The relationship between capillary pressure, saturation and interfacial area from a model of mixed-wet triangular tubes

Abstract

Fluid-fluid interfacial area is recognized as an important parameter in understanding various multiphase flow processes in porous media. Mass transfer processes such as dissolution, adsorption and volatilization occur across interfaces and are strongly related to interfacial area. Moreover, the coefficient for interfacial mass transfer is assumed to be proportional to the interfacial area. It has also been observed experimentally that surfactants and bacteria may preferentially accumulate at the interfaces and affect the subsequent fluid transport. To quantify the efficiency and consequences of these processes, the magnitude of the interfacial area is required. In this paper we use a simple, yet physically-based, bundle-of-triangular-tubes model to calculate interfacial area for mixed-wet conditions and contact angle hysteresis. In such a representation of the pore network, capillary displacements may either occur as piston-like displacements of the fluids occupied in the bulk, or as piston-like displacements of fluids in layers. Accurate expressions for the associated capillary entry pressures are implemented. The simulated interfacial area vs. saturation data displays the same general trends as experimental measurements. We also derive analytical expressions for the relationship between specific interfacial area, capillary pressure and saturation for primary drainage.
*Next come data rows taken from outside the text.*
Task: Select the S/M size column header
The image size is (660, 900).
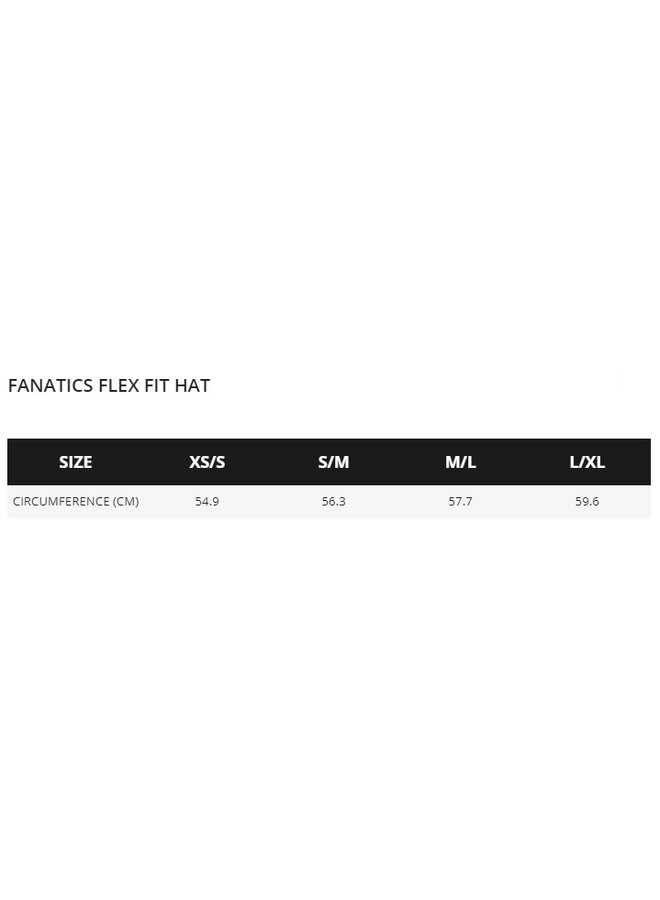Action: tap(334, 462)
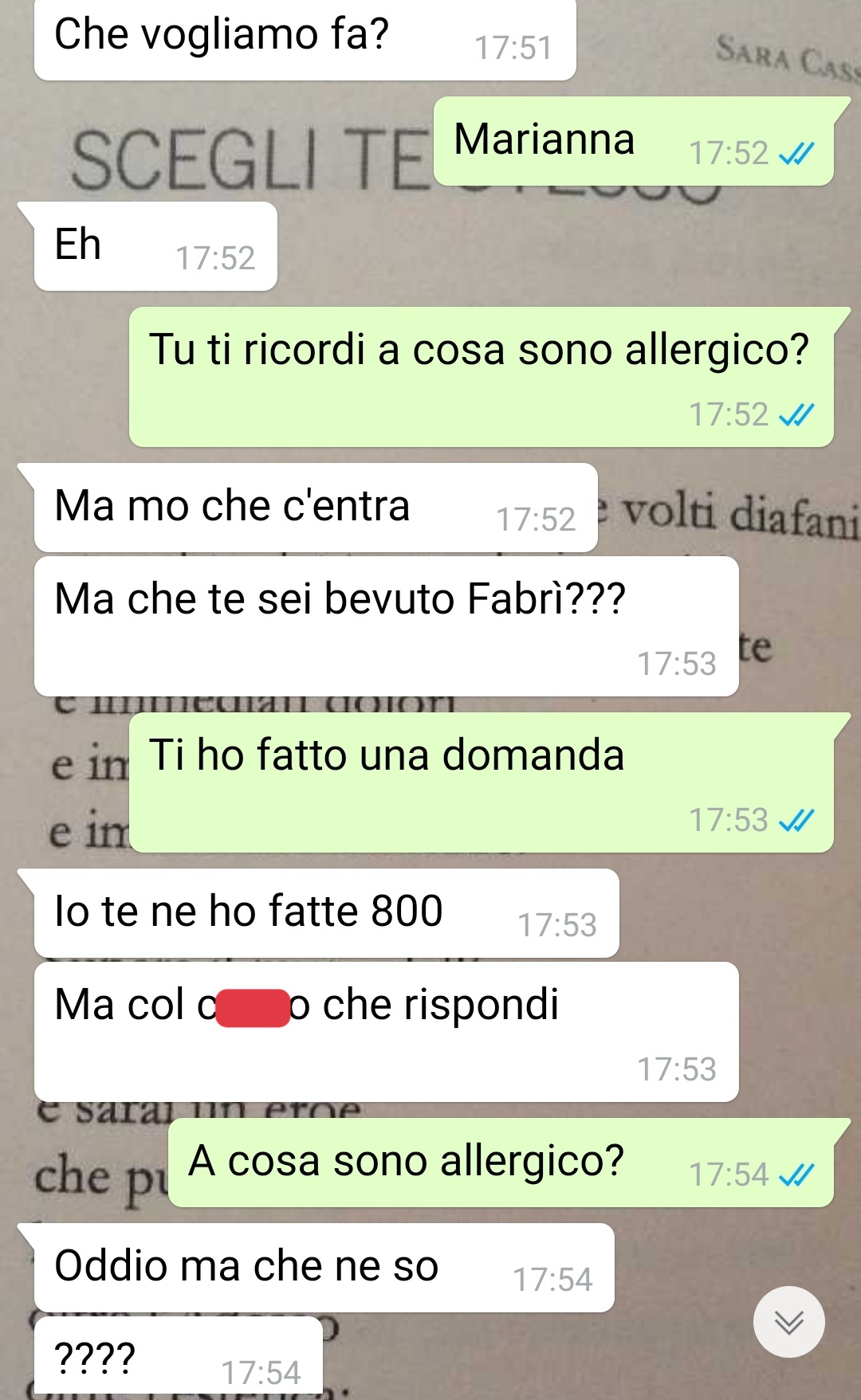Tap the 'Eh' received message
This screenshot has width=861, height=1400.
click(x=155, y=246)
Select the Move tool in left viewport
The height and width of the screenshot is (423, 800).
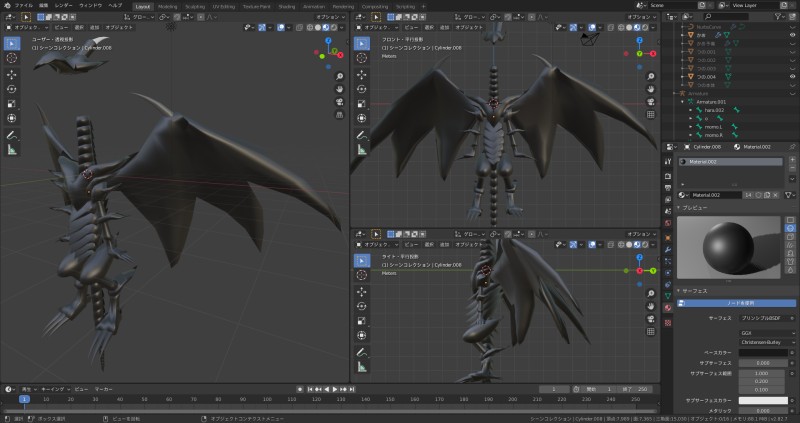[x=12, y=74]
Based on these expressions, we formulate flexible correlations for subsequent invasion processes. The correlations are compared with the simulated data, and good agreement is obtained. The proposed correlations are consistent with the well-known Brooks- Corey correlation and may also be implemented in reservoir simulators. Finally, we use our model to explore the conjecture by Hassanizadeh and Gray who suggested that hysteresis can be eliminated in the relationship between capillary pressure, saturation and specific interfacial area. We find that hysteresis may be significant for both water-wet and mixed-wet conditions as long as contact angle hysteresis is assumed.